[Records from a dataset]
*** Block opens ***

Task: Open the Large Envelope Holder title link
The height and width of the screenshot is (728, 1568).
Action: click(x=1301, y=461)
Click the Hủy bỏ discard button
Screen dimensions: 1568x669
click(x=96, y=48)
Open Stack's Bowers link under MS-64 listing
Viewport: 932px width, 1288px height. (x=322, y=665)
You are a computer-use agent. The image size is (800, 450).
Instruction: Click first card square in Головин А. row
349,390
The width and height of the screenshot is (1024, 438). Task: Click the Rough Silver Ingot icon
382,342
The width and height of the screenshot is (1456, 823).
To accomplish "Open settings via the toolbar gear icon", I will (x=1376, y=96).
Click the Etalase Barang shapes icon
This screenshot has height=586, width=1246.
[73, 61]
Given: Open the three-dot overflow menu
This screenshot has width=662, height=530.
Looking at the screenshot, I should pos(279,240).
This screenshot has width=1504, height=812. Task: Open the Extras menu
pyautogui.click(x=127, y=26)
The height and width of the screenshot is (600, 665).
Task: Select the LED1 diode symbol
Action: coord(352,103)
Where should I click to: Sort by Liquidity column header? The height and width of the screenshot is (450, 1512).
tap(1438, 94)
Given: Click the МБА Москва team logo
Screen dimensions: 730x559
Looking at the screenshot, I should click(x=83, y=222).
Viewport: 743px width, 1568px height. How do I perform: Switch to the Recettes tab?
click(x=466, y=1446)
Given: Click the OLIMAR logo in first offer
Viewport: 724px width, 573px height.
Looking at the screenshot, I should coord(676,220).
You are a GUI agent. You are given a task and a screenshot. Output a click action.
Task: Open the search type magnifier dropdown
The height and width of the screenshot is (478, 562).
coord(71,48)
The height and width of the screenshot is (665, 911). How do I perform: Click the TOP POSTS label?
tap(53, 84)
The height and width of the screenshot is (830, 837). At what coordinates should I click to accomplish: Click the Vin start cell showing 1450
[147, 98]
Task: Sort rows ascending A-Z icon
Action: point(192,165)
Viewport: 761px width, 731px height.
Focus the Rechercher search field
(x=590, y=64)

*** Block closes ***

Set the data above down again in full, exactly as it reads.

Task: Open the Large Envelope Holder title link
The height and width of the screenshot is (728, 1568).
Action: click(x=1301, y=461)
Click the Hủy bỏ discard button
Screen dimensions: 1568x669
click(x=96, y=48)
Open Stack's Bowers link under MS-64 listing
Viewport: 932px width, 1288px height. (x=322, y=665)
You are a computer-use agent. The image size is (800, 450).
Instruction: Click first card square in Головин А. row
349,390
The width and height of the screenshot is (1024, 438). Task: Click the Rough Silver Ingot icon
382,342
The width and height of the screenshot is (1456, 823).
To accomplish "Open settings via the toolbar gear icon", I will (x=1376, y=96).
Click the Etalase Barang shapes icon
This screenshot has height=586, width=1246.
[73, 61]
Given: Open the three-dot overflow menu
This screenshot has width=662, height=530.
Looking at the screenshot, I should pos(279,240).
This screenshot has width=1504, height=812. Task: Open the Extras menu
pyautogui.click(x=127, y=26)
The height and width of the screenshot is (600, 665).
Task: Select the LED1 diode symbol
Action: coord(352,103)
Where should I click to: Sort by Liquidity column header? The height and width of the screenshot is (450, 1512).
tap(1438, 94)
Given: Click the МБА Москва team logo
Screen dimensions: 730x559
Looking at the screenshot, I should click(x=83, y=222).
Viewport: 743px width, 1568px height. How do I perform: Switch to the Recettes tab?
click(x=466, y=1446)
Given: Click the OLIMAR logo in first offer
Viewport: 724px width, 573px height.
Looking at the screenshot, I should coord(676,220).
You are a GUI agent. You are given a task and a screenshot. Output a click action.
Task: Open the search type magnifier dropdown
The height and width of the screenshot is (478, 562).
coord(71,48)
The height and width of the screenshot is (665, 911). How do I perform: Click the TOP POSTS label?
tap(53, 84)
The height and width of the screenshot is (830, 837). At what coordinates should I click to accomplish: Click the Vin start cell showing 1450
[147, 98]
Task: Sort rows ascending A-Z icon
Action: point(192,165)
Viewport: 761px width, 731px height.
Focus the Rechercher search field
(x=590, y=64)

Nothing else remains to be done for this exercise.